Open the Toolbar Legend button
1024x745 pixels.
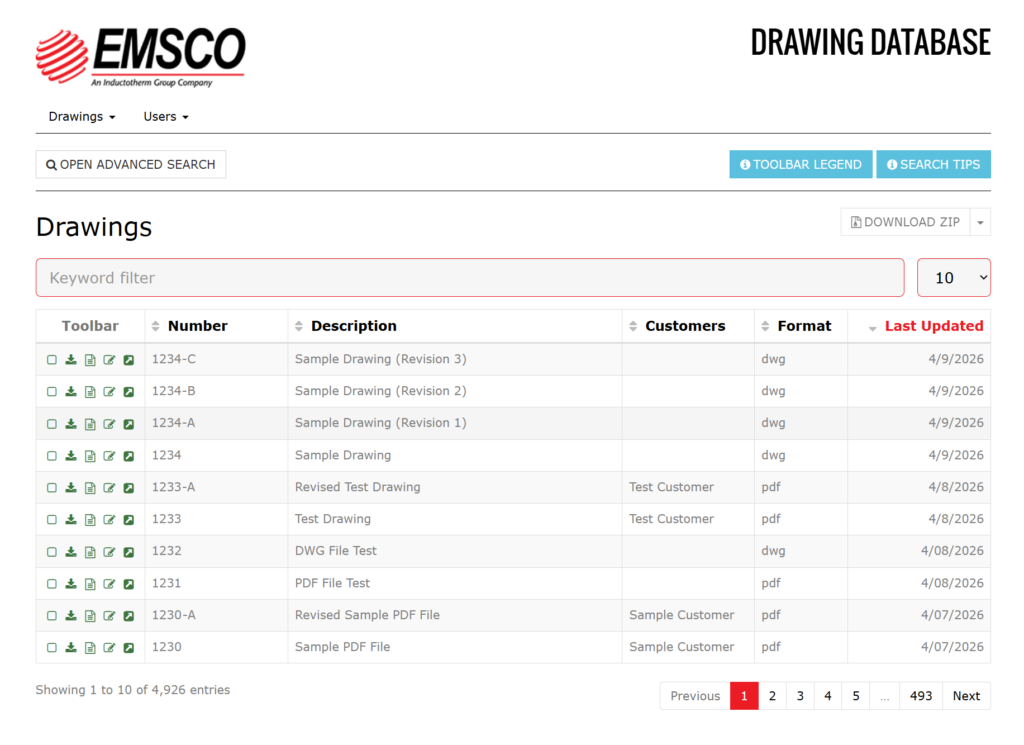(800, 164)
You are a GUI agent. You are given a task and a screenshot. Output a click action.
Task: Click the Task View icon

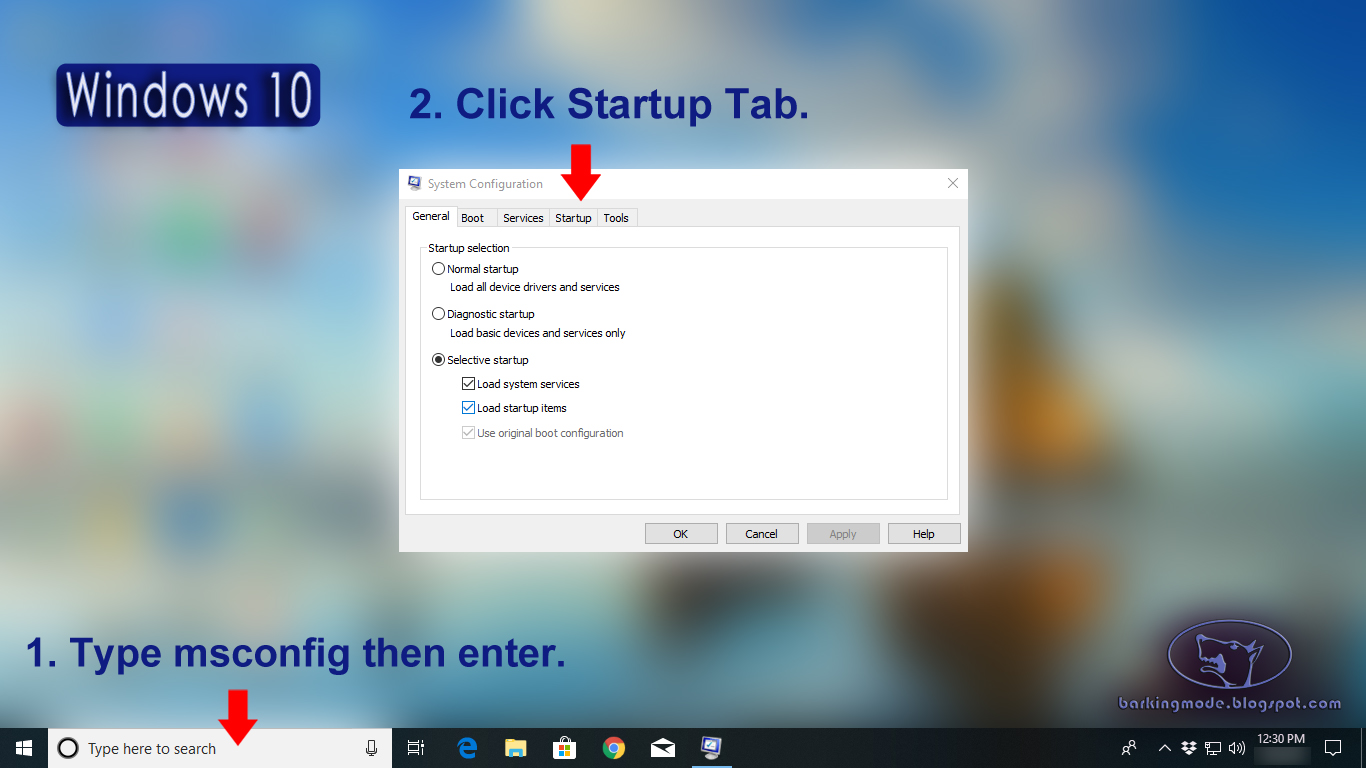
※
- **Aim**
Rewrite every line of the items above, requests included, leaving out the pictures. Multiply each coordinate in the answers by 0.35 and round to the nearest whole number, with halves rounded up.

- **Full solution**
Open the Toolbar Legend button
1024x745 pixels.
(280, 57)
You are a GUI agent. You are given a task and a screenshot. Output a click action.
Task: Click the Task View icon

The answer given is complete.